Looking at the entries, say how many lines contain the string "with". Offer nothing besides the number.

● ● ● ●

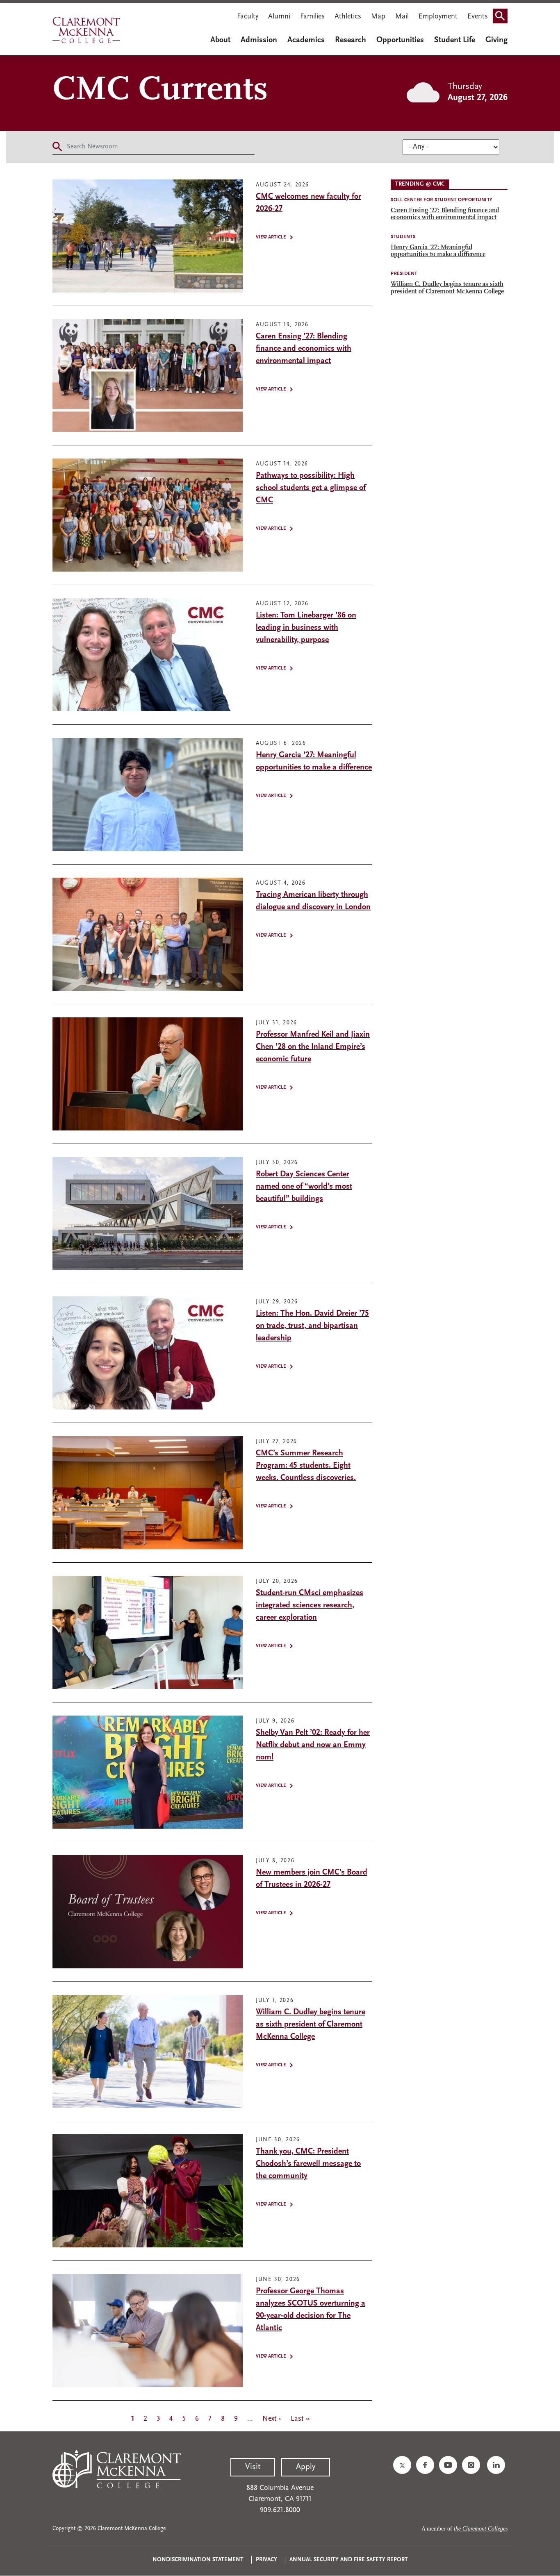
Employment (438, 16)
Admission (259, 40)
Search (503, 17)
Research (350, 40)
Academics (306, 40)
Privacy (266, 2560)
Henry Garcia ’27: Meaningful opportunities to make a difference (314, 761)
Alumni (279, 16)
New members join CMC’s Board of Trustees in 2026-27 (311, 1878)
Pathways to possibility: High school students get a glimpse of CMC (311, 488)
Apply (305, 2467)
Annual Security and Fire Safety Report (348, 2560)
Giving (496, 40)
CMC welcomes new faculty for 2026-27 (308, 203)
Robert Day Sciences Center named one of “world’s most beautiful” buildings (304, 1186)
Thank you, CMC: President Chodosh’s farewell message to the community (308, 2163)
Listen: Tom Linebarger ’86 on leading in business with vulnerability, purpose (306, 627)
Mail (402, 16)
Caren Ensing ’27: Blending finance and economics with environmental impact (303, 348)
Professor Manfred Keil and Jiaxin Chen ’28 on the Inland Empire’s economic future (313, 1046)
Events (477, 16)
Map (378, 16)
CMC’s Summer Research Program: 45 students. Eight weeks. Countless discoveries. (306, 1465)
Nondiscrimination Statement (198, 2560)
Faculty (247, 16)
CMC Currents (160, 90)
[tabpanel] (449, 245)
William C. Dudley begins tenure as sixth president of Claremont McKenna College (310, 2024)
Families (312, 16)
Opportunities (400, 40)
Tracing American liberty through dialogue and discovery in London (313, 901)
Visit (252, 2467)
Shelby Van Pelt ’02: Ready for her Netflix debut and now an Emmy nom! (313, 1745)
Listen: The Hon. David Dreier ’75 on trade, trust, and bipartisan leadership (312, 1326)
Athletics (348, 16)
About (220, 40)
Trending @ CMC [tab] (419, 184)
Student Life (454, 40)
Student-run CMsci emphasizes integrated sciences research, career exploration (309, 1605)
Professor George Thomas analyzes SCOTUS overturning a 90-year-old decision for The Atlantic (310, 2309)
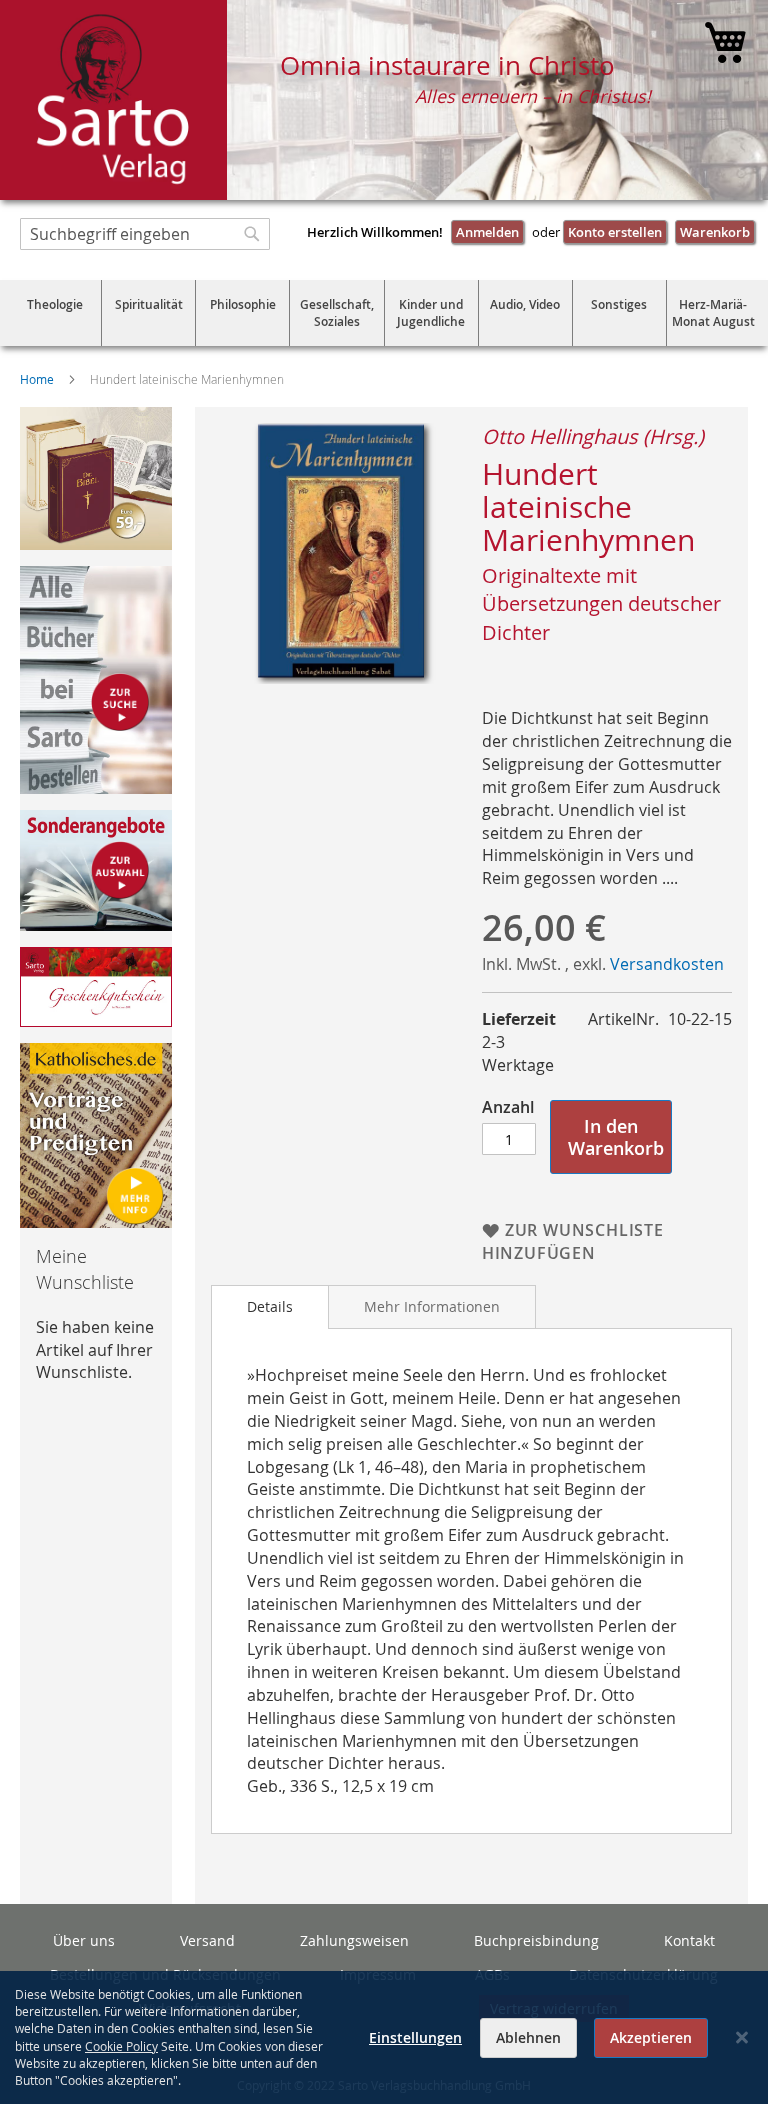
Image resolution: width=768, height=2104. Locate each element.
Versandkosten (667, 964)
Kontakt (689, 1940)
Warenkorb (715, 232)
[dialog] (384, 2037)
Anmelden (487, 232)
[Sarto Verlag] (113, 100)
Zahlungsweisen (354, 1940)
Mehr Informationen (432, 1306)
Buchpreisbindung (536, 1940)
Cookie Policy (121, 2046)
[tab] (270, 1307)
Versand (207, 1940)
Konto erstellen (615, 232)
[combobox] (145, 234)
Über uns (84, 1940)
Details (270, 1306)
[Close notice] (742, 2037)
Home (37, 379)
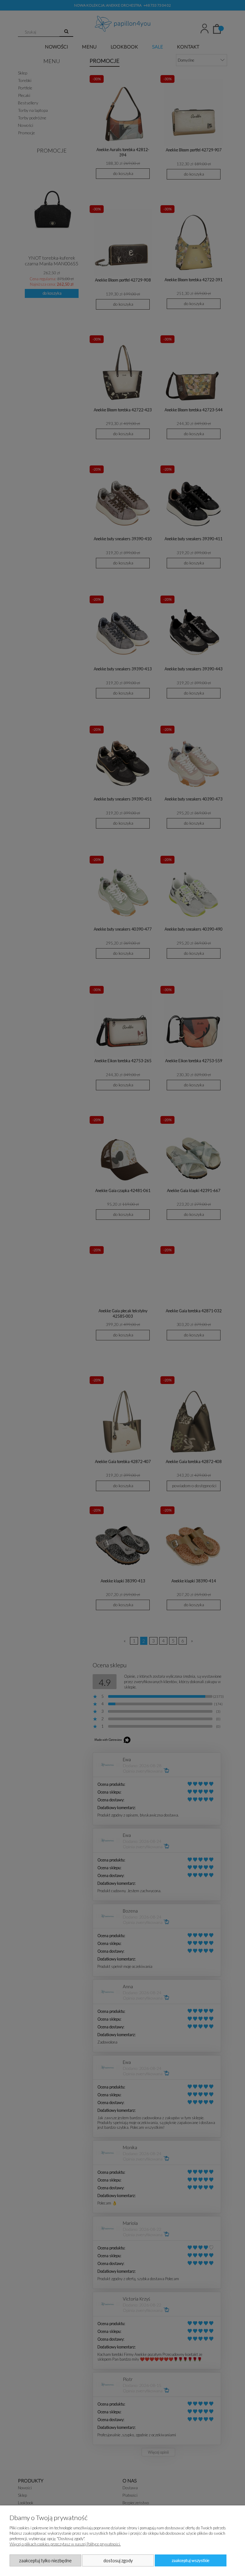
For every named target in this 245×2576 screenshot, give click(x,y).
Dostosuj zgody (118, 2560)
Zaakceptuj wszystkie (190, 2560)
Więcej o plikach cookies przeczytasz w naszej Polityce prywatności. (65, 2544)
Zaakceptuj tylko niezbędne (45, 2560)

● ● ● ●

■ YOUR SOLUTION: 2